- _DOCUMENT PASSAGE_
** begin **

Finding Curiosity

Sometimes I pick up a bowl and know exactly how I want to paint it. This bowl was to have a wide orange stripe embraced by the tangle ‘tripoli’ in red. I could see it–as I laid in the triangles that form the foundation of this tangle. I was so sure that I knew what I was doing that I did not refer to the ‘step-outs’ that would show me how to transform the triangles into a magically interactive design with just a few curved lines and circles.

Paint pen in hand, I began drawing circles into my waiting triangles. I completed the circles in one half and was stymied when the design did not match what I had so clearly seen. After retrieving another example of the pattern, I realized that before making circles I needed to make curved lines around the inside edges of each triangle.

There is no erasing paint.

One of the tenets of ‘the Zentangle Method’ is that there are no mistakes. Moving forward from the place found in the moment is the only option–especially when the mistake is indelible.

** end **

- _GIVEN INFORMATION_

** begin **

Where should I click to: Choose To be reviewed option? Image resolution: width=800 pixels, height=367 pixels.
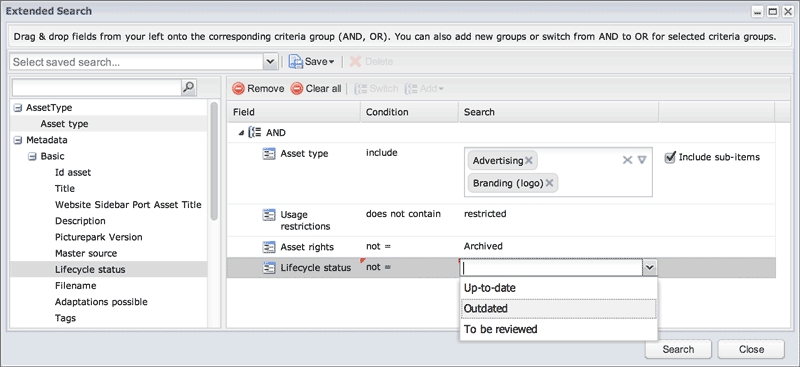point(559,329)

** end **
** begin **

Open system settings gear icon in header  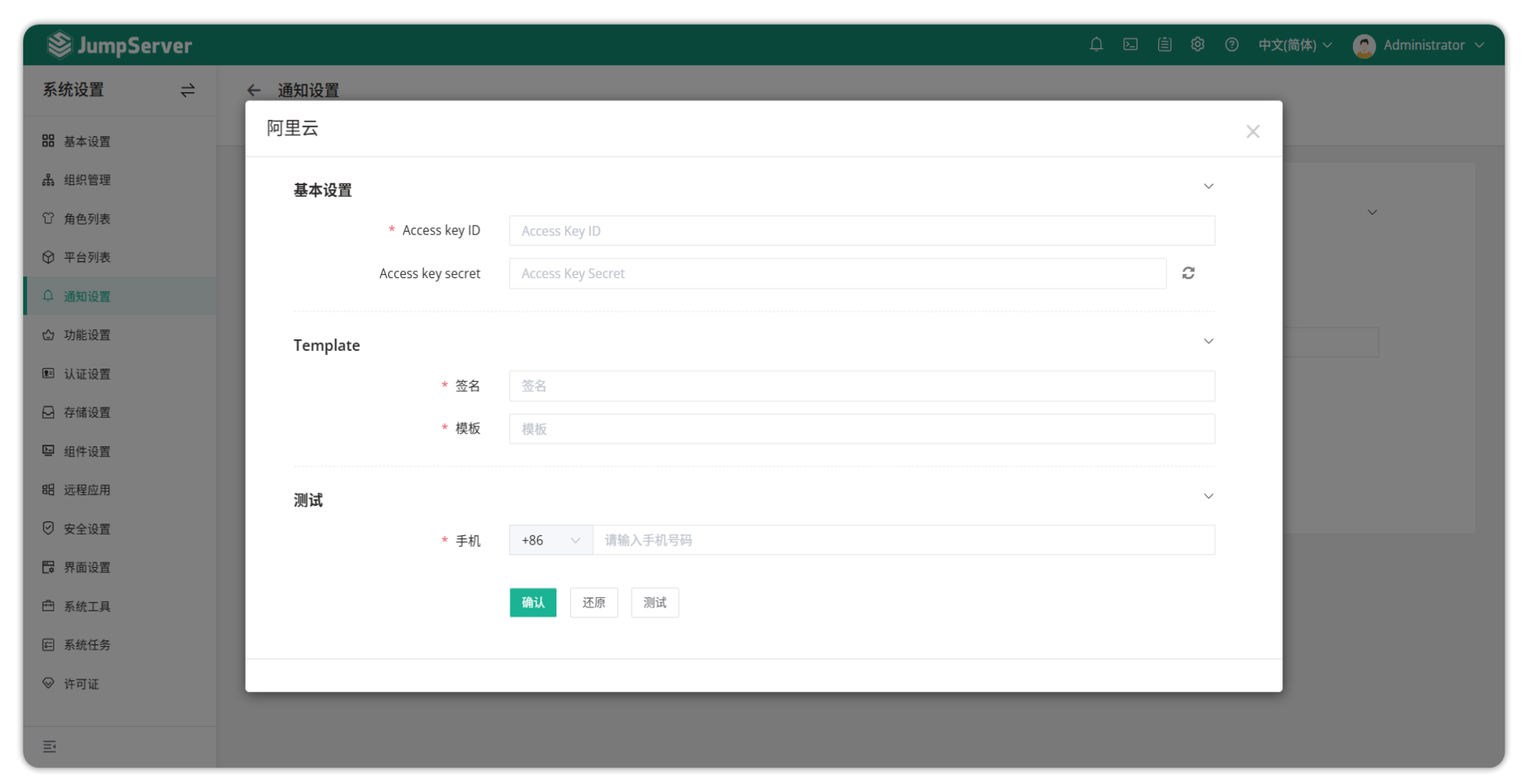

** end **

- _WHAT YOU WILL DO_
1) Translate this sentence from the essay on painting a bowl into Spanish: "There is no erasing paint."
2) Pick up the essay about painting the bowl with a Zentangle design right after its final sentence and carry it forward.
The lines play no part in this work.

- _EXPECTED OUTPUTS_
1) No hay forma de borrar la pintura.

2)
I was disappointed that my original vision would not be manifest. And, what soon overtook the disappointment was curiosity about what to do with the giant red circles that were so present in those triangles. And it became fun to reimagine the space. I added those curved lines and some gray and orange paint and suddenly the design became something I liked–perhaps more than the original one.

For the other half of the bowl I painted the design that was planned for the entire bowl. It matches what I could see in my mind’s eye at the beginning.

The bowl has now come through the glaze firing and (if I do say so myself) is beautiful. It would be a pretty bowl if it had gone according to plan–but it is because it didn’t that it is beautiful. Something I hope to remember next time things do not go as planned!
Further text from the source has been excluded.